Nosferatu en la cama de Laura Palmer
Uno entra a un remake de Nosferatu esperando ver en ella muchos remakes –muchos reflejos, muchas rimas, muchas ondas expansivas–, que pueden ir desde lo literal –cualquiera de las decenas de adaptaciones de Drácula mitificadas por la cultura popular en los últimos cien años– a lo simbólico –el vampiro es un icono poderoso en un presente traumatizado por la tiranía inmobiliaria de los rentistas–, pero reconozco que no esperaba ver en la versión de Robert Eggers una actualización del martirio de Laura Palmer. Sí, el Nosferatu de 2024 es un remake encubierto –otro más– de Twin Peaks: fuego camina conmigo.
Pero antes de llegar a eso, antes de llegar Al Tema, pongámonos en antecedentes.
Confieso que no las tenía todas conmigo cuando hace dos años y medio se anunció que Robert Eggers iba a hacer una nueva versión del clásico de Murnau. Mi apetito draculiano se acababa de saciar con la más que coqueta reimaginación de la novela de Stoker servida por Mark Gatiss y Steven Moffat para la BBC, mientras que la última película de Eggers, esa portada de un disco de death metal vikingo borracha de épica shakespiriana de función escolar llamada El hombre del Norte, no acababa de resolver en mi cabeza las dudas que su (indiscutible) talento ofrecía en sus dos primera películas al darse la mano intensamente con una solemnidad quizás demasiado cercana a la pedantería. (El faro, por ejemplo, me hipnotiza; es sugerente, es perturbadora; pero a veces, también, parece un remake del episodio de Los Simpson en el que Homer y el señor Burns se quedan atrapados en una cabaña, lo que no tiene nada de malo si este remake en concreto no estuviera dirigido con la ampulosidad lírica del Barney Gumble de «no lloren por mí… ya estoy muerto».)

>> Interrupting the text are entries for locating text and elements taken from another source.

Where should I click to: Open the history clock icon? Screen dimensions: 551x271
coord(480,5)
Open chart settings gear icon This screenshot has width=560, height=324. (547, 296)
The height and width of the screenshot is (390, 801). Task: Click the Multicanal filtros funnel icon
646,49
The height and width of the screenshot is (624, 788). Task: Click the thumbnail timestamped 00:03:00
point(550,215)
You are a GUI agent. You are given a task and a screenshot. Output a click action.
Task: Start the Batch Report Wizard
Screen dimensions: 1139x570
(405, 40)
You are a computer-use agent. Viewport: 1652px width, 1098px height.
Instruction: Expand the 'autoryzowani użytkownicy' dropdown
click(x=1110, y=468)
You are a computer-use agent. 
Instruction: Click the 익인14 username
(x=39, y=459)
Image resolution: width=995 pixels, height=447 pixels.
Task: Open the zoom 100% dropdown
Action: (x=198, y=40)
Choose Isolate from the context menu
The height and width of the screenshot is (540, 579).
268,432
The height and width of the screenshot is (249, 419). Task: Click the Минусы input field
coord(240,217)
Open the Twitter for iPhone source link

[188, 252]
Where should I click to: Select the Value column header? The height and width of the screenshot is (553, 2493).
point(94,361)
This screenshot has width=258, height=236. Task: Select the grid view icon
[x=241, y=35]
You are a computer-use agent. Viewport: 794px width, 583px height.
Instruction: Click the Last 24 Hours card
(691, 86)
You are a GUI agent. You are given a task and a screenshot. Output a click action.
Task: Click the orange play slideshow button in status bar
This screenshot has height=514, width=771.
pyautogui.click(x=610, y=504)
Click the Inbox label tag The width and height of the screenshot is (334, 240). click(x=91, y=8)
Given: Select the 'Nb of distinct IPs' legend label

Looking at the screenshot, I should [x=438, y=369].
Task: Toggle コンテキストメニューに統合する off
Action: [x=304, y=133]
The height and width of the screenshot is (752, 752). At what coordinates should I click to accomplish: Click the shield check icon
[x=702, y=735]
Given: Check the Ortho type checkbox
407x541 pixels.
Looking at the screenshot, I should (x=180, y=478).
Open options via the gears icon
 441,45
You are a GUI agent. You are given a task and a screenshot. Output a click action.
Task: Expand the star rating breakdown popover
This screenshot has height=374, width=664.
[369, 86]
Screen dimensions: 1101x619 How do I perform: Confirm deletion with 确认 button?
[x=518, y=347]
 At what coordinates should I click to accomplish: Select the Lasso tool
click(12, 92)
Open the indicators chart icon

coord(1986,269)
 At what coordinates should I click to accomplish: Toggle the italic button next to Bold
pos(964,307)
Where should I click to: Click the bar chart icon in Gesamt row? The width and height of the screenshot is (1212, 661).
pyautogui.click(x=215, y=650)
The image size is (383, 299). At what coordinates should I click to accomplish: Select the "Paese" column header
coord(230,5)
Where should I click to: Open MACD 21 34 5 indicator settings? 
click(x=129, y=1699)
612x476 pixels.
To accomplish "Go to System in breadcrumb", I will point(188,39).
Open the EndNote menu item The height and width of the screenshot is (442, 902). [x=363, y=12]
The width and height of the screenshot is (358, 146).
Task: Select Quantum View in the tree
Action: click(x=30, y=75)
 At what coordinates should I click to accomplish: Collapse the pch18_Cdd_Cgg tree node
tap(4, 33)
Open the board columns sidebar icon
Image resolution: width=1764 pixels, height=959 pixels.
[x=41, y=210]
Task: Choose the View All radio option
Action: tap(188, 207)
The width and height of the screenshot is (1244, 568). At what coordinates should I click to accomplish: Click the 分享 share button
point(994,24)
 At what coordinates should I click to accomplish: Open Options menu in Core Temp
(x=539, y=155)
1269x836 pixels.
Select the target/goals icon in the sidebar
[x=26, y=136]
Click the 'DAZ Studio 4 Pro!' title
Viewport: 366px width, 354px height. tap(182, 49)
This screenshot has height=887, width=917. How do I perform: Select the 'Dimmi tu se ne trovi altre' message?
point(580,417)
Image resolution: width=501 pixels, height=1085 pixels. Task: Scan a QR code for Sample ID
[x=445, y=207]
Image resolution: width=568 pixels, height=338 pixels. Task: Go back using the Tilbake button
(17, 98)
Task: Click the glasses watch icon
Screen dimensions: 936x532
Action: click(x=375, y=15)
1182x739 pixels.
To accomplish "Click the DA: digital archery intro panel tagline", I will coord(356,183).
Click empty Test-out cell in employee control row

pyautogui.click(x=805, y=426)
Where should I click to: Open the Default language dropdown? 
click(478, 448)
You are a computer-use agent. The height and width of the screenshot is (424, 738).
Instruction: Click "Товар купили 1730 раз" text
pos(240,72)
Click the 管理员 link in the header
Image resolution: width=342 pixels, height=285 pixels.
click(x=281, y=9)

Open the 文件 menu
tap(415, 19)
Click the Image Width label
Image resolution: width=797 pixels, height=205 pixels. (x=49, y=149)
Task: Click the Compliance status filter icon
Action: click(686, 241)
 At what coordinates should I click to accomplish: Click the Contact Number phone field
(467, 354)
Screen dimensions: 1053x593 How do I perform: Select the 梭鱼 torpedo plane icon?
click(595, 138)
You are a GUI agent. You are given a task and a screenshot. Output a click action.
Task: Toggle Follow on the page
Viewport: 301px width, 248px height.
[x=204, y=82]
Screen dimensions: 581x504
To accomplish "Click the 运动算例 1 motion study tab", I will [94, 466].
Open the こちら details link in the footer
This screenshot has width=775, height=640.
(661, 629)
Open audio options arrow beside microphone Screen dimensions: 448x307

Las declaraciones de Eggers prometiendo una obra trabajada desde la «fidelidad histórica» –¿fidelidad histórica a qué?– y mencionando una larguísima lista de referentes en la que no había ni una sola adaptación de Drácula –¡señor!, ¡esos aires!– ayudaron a ponerme más en guardia todavía. Por eso me resultó tan emocionante asistir a los 132 minutos de su Nosferatu en un estado ininterrumpido de éxtasis. Aparte de ser la primera de las películas de su director en la que la forma no va nunca antipáticamente por delante del fondo –no estoy necesariamente en contra del formalismo, pero sí cuando se ejecuta con inmoderada frialdad–, esta catedral de terror gótico se las arregla para ser personal en su poética, algo notable si tenemos en cuenta que está adaptando el libro más adaptado de la historia. ¿Y cuál es esa poética? Bien: aquí empieza a vislumbrarse El Tema. Si Murnau filmó el canto del cisne del expresionismo alemán y Herzog utilizó la coartada de un cuento de fantasmas para hablar de la decadencia de Europa, Eggers ha hecho una película de horror moral sobre sexo y poder, sobre cómo el sexo neutraliza el poder y viceversa; sobre cómo ambos corrompen la inocencia y son al mismo tiempo necesarios para salir de ella, para crecer. Es decir, uno de los grandes conflictos de nuestro tiempo. Será casualidad, pero no deja de ser llamativo que, en el mismo año, Lily Rose Depp haya puesto cara y cuerpo a dos historias paralelas sobre mujeres asediadas por una bestia repugnante que las vampiriza hasta poseerlas de tal forma que ella invierte su relación tóxica para acabar sometiendo al depredador mediante un súbito empoderamiento sexual: primero esa joya incomprendida llamada The idol y ahora este Nosferatu necrofílico y perverso.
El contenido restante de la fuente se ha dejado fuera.